### PASSAGE TO READ
..............................

Wednesday, July 25, 2007

Collections Best Practices

This is referenced form an article in August issue of CLR Inside Out. Link

The basic purpose of collections is to tie certain objects together as a group because they have some logical connection to each other.

General criteria to select a particular collection object goes like this

  1. Are you going to be adding all the elements at once?
  2. Are you going to be dynamically adding and removing elements?
  3. Do you only need to iterate over the entire collection, or do you also need to locate and use specific elements?
  4. Are you exposing your collection through a public API?
  5. What are the performance characteristics and requirements of your application?


If you’re using the .NET Framework 2.0 or later, using the old non-generic collections is strongly discouraged. Following table shows the mapping between

.NET 1.0 Collection classes and .NET 2.0 Generic collection classes

Non-GenericGeneric Replacement
ArrayListList<T>
BitArrayNo replacement exists
CollectionBaseCollection<T>
ComparerComparer<T>
CompatibleComparerComparer<T>
DictionaryBaseKeyedCollection<TKey,TItem>
HashtableDictionary<TKey,TValue>
ICollectionICollection<T>
IDictionaryIDictionary<TKey,TValue>
IListIList<T>
QueueQueue<T>
ReadOnlyCollectionBaseReadOnlyCollection<T>
SortedListSortedList<TKey, TValue>
StackStack<T>

Pros and Cons of each type:

Dictionary
When you want additions(fast), removals(fast), and lookups(average) to be very quick, and when you are not concerned about the order of the items in the collections, your first inclination should be to use a System.Collections.Generic.Dictionary<TKey, TValue>.

List
If your usage pattern requires few deletions and mostly additions, and if it is important for you to keep the collection in order, you may want to choose a List<T>. If you do not care about sorting or inserting items in the middle, nor do you care about looking up individual items in the list but want to iterate over complete list.

Queue
to implement a first-in-first-out (FIFO) order

Stack
to implement a last-in-first-out (LIFO) order

LinkedList
when you need to maintain order yet still achieve fast inserts. But increases increased activity by the garbage collector. While the actual act of inserting an item into a LinkedList<T> is much faster than doing so into a List<T>, finding the particular location at which you want to insert a new value still requires traversing the list to find the correct location.

SortedDictionary
uses a balanced tree implementation as the underlying data store; this provides relatively fast lookups and maintains items in a sorted order, but insertions will most likely be slower.

SortedList
which uses two separate arrays to maintain the keys and the values separately and to maintain them both in order

Extending Collections
The System.Collections.ObjectModel.Collection<T> class implements all of the standard collection interfaces, and your custom collection type can simply derive from Collection<Double> in order to provide the additional overload methods. You could also use extension methods in C# 3.0 to achieve the same.

..............................

### PROBLEMS AND TASKS
- a) Decide whether each statement below agrees with the post on collections best practices. Answer yes or no for each, quoting the words of the post that decide it.
(i) SortedDictionary keeps its data in a balanced tree.
(ii) A Stack implements a first-in-first-out order.
(iii) Inserting an item into a LinkedList<T> takes longer than inserting one into a List<T>.
- b) Among the rows below, copy out the ones starting at the row containing "The width and height of the screenshot is (365, 314)." and ending at the row containing "point(317,188)", both included.

### RAW RECORDS
..............................

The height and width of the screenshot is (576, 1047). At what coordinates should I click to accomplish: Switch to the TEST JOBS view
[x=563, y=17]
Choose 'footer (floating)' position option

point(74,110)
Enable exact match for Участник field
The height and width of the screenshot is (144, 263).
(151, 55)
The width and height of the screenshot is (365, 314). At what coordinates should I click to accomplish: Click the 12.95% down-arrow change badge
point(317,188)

..............................

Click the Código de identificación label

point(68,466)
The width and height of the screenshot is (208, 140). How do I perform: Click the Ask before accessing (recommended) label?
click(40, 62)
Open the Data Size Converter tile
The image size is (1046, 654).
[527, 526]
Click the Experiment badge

..............................

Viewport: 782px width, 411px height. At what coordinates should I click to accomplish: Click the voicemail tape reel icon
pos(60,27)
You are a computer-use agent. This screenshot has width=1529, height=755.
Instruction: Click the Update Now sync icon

..............................

### SOLUTION LIST
- a)
(i) Yes: "uses a balanced tree implementation as the underlying data store"
(ii) No: "to implement a last-in-first-out (LIFO) order"
(iii) No: "the actual act of inserting an item into a LinkedList<T> is much faster than doing so into a List<T>"

- b)
The width and height of the screenshot is (365, 314). At what coordinates should I click to accomplish: Click the 12.95% down-arrow change badge
point(317,188)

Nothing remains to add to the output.